Fractures of the elbow can involve the upper bone (humerus) or the two lower bones in the forearm (radius and ulna). The humerus (upper arm bone) obviously can be broken at the top near the shoulder, in the middle along the shaft of the bone, or at the bottom where it joins the elbow. A fracture at the bottom of the humerus is called a distal humeral fracture.
Bicolumnar is a more complex fracture pattern affecting both sides of the distal humerus where it meets the radius and ulma to form the elbow. The two sides of the humerus involved are the medial side (or inside next to the body) and lateral side (outside away from the body).
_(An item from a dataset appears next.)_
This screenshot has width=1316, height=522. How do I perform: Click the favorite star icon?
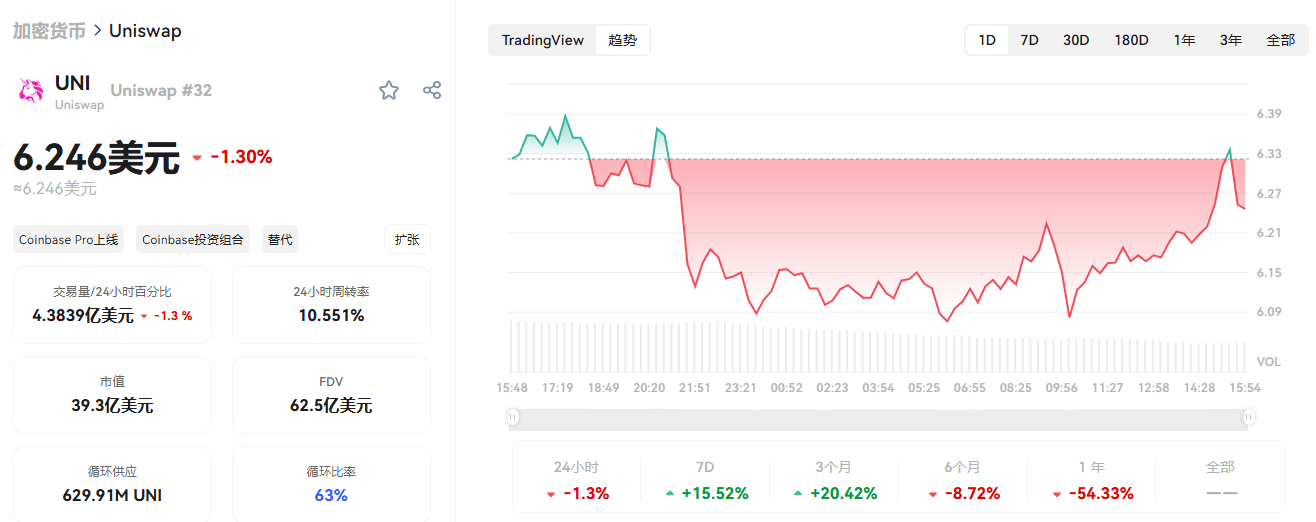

When the humerus breaks across or through both sides, different soft tissues (skin, ligaments, tendons, muscles), nerves, and blood vessels can be affected, too. For example, the radial nerve travels down the lateral (outside) of the elbow and forearm, whereas the ulnar nerve takes the medial (inside) track.
Two groups of patients seem to make up the majority of bicolumnar distal humeral fractures: young athletes involved in high-energy trauma and older adults (mostly women) with osteoporosis (brittle bones). Older folks who lose their balance and fall on an outstretched hand/arm or directly onto the elbow are at risk for elbow fractures of all kinds, especially bicolumnar.